The reverse electron flow-induced ROS generation (RFIR) is decreased in ischemia-damaged mitochondria. Cardiac ischemia leads to decreased complex I activity and depolarized inner mitochondrial membrane potential (ΔΨ) that are two key factors to affect the RFIR in isolated mitochondria. We asked if a partial inhibition of complex I activity without alteration of the ΔΨ is able to decrease the RFIR.

Methods

Cardiac mitochondria were isolated from mouse heart (C57BL/6) with and without ischemia. The rate of H₂O₂ production from mitochondria was determined using amplex red coupled with horseradish peroxidase.
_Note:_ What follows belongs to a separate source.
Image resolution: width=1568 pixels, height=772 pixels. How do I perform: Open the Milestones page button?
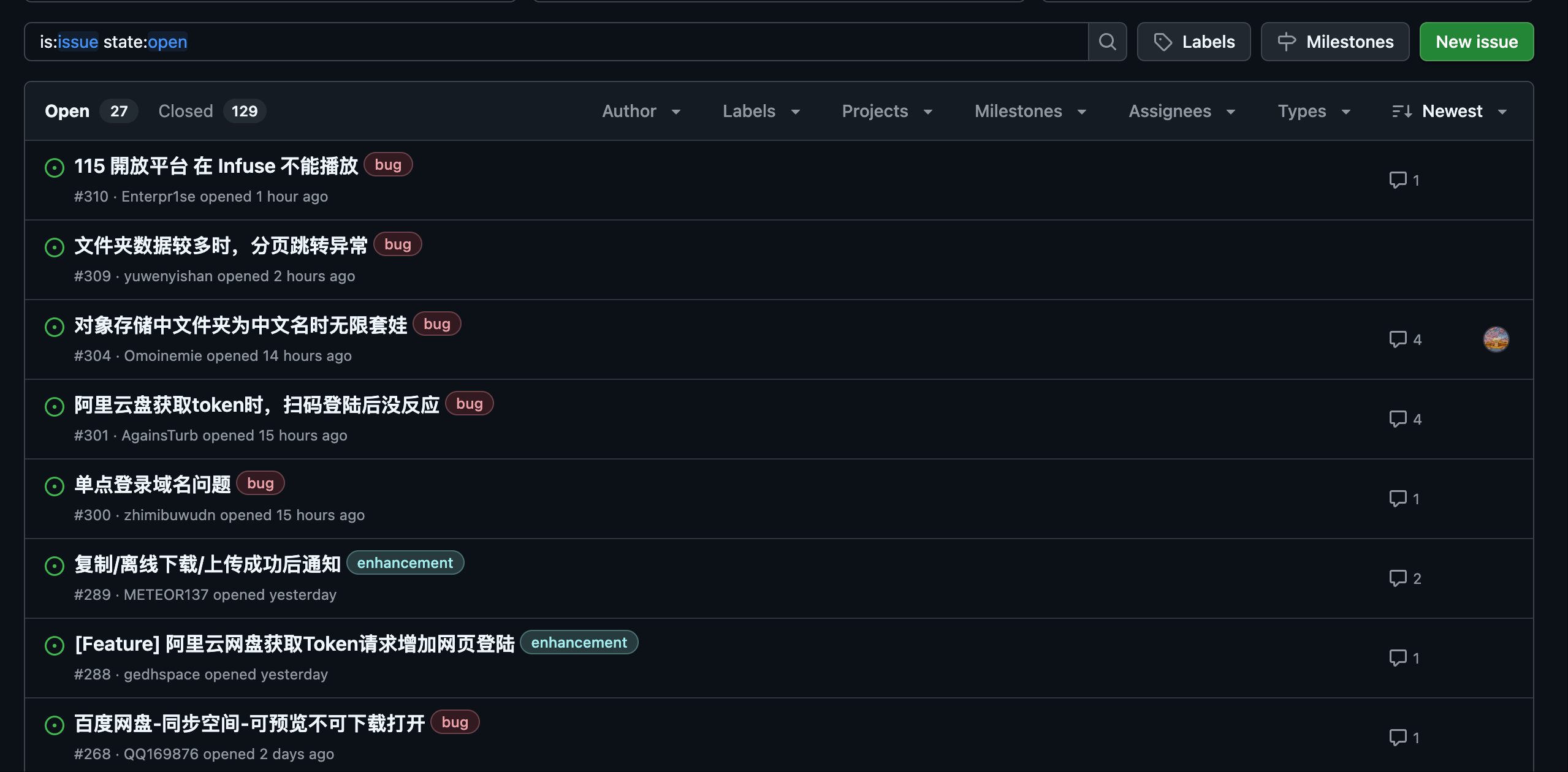(1334, 42)
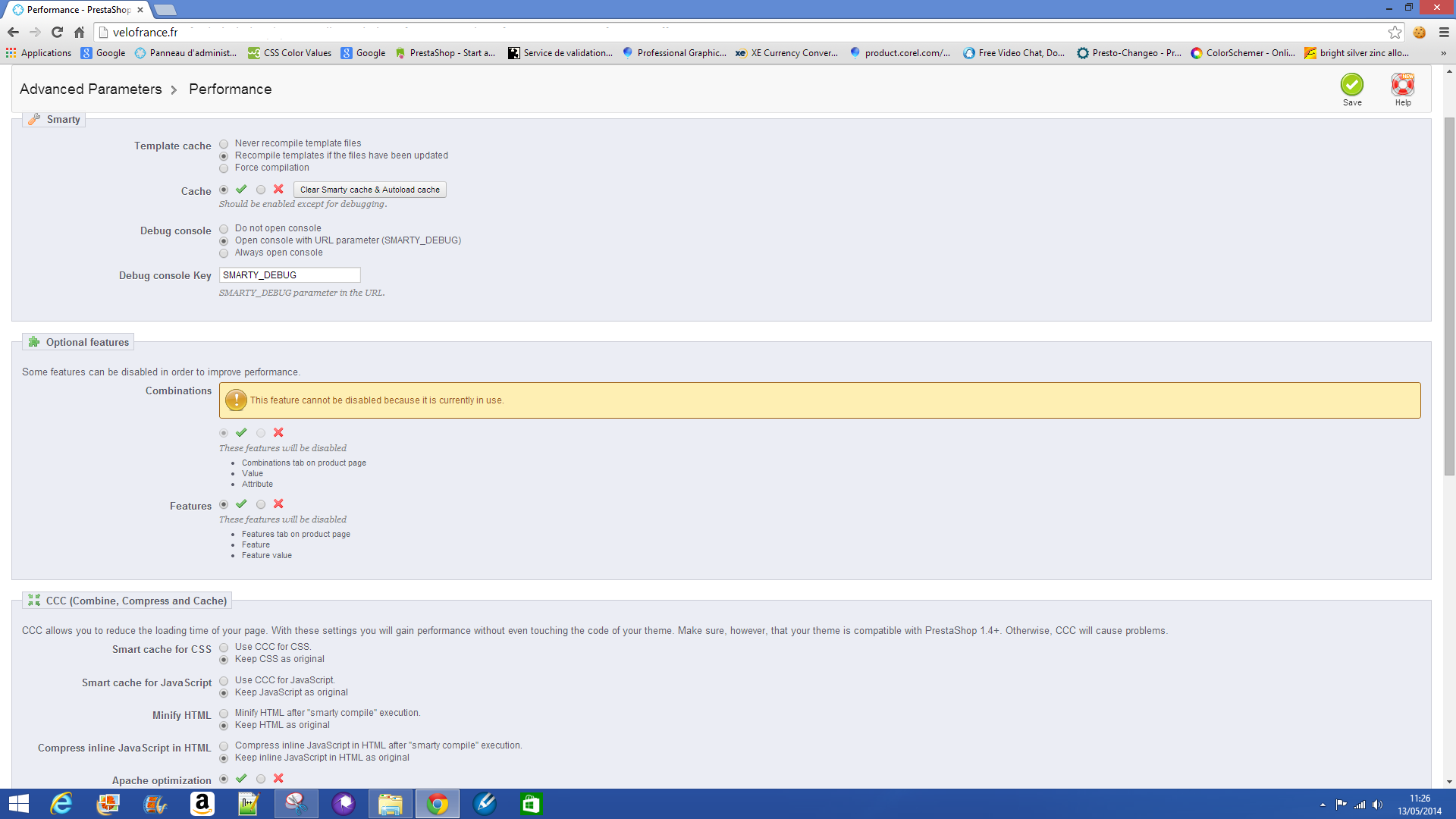Click the green Save checkmark icon
The width and height of the screenshot is (1456, 819).
tap(1351, 85)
Mitochondria were isolated from the mitochondrial-targeted STAT3 overexpressing mouse (MLS-STAT3E) to clarify the role of partial complex I inhibition in RFIR production.

Results

The RFIR was decreased in ischemia-damaged mouse heart mitochondria with decreased complex I activity and depolarized ΔΨ. However, the RFIR was not altered in the MLS-STAT3E heart mitochondria with complex I defect but without depolarization of the ΔΨ. A slight depolarization of the ΔΨ in wild type mitochondria completely eliminated the RFIR.

Conclusions

The mild uncoupling but not the partially decreased complex I activity contributes to the observed decrease in RFIR in ischemia-damaged mitochondria.

General significance

The RFIR is less likely to be a key source of cardiac injury during reperfusion.